A TLD specific to the PKI Validation nameservers allows for proper management of which Certificate Authorities are allowed to use the system.
Some users are behind resolvers that block requests to some types of DNS RR requests. I do not know why some resolvers choose to do this but I suspect it is a an attempt to reduce the use of their resolver in a distributed Denial of Service DNS amplification attack.
By using a distinct TLD for PKI Validation zones, some of these resolvers could allow TXT and DNSSEC requests for the distinct TLD while still choosing to block those requests on other TLDs. Of course they would also need to allow DNSSEC related requests to the root nameservers as well.
If resolvers blocking DNS requests continues to be a problem, browsers could potentially even tunnel DNS requests for the .pki TLD over port 80 to a DNS server coded in the browser. Bypassing the clients specified resolver is not something browsers should do for most hostnames but it would be safe to do for a utility TLD when the configured client resolver blocks the resources needed.
Certificate Authorities that issue EV certificates should be required to fully participate will all certificates they issue, EV or not.
I would recommend that web browser vendors require Certificate Authority participation in order to be included in the list of Certificate Authorities they trust by default, but browser vendors should allow the end user to add custom Certificate Authorities that do not participate.
If an attacker manages to steal the DNSSEC signing keys, then the attacker could potentially create false records that would DNSSEC validate and pull off a DNS cache poisoning attack.
This could result in DoS attack on domains that have valid a certificate or it could result in a revoked fraudulent certificate being accepted by a client.
This threat can be mitigated by using an appropriate DNSSEC key rollover schedule and proper security procedures when handling the private DNSSEC signing keys.
If an attacker manages to pull off a Denial of Service attack against the authoritative nameservers for a PKI Validation zone, then clients may not be able to use this system to establish the current status of a certificate.
This can be mitigated by using a sufficient number of authoritative slaves that are geographically spread out. Clients will still be able to use the OCSP protocol as a fallback if they can not get a response from the nameservers.

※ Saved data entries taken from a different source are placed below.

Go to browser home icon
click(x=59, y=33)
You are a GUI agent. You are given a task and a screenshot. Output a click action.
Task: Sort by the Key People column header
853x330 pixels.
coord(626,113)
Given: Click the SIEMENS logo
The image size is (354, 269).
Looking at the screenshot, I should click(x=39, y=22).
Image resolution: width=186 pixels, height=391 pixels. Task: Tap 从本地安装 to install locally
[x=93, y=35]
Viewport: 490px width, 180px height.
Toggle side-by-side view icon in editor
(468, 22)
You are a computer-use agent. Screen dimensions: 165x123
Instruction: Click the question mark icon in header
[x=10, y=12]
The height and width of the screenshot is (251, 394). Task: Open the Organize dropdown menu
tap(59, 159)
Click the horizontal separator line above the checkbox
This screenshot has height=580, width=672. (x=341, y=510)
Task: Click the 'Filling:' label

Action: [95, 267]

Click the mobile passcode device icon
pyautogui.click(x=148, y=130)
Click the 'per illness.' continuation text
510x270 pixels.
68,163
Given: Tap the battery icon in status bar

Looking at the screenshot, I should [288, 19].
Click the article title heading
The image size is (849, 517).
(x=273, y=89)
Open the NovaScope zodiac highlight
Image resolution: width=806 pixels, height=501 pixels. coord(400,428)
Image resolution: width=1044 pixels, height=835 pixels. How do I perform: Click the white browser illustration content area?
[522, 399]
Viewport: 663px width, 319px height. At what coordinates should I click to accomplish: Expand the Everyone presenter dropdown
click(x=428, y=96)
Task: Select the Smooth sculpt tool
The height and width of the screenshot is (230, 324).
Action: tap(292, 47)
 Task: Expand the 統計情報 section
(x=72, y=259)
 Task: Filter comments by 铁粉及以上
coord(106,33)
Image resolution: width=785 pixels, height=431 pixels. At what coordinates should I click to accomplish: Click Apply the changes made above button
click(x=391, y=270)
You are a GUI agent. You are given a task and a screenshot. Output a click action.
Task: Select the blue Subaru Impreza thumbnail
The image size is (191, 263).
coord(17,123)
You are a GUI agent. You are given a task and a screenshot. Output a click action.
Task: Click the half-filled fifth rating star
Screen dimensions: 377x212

I would like to dedicate this idea to Peggy Karp, the author of
RFC 226 and inventor of the
HOSTS.TXT file that first provided a standardized lookup table of host names
to network addresses.
She usually is only mentioned in a footnote if at all in articles about the history of DNS and the Internet, but her invention is as fundamental to the Internet as the invention of the wheel is to mechanical technology.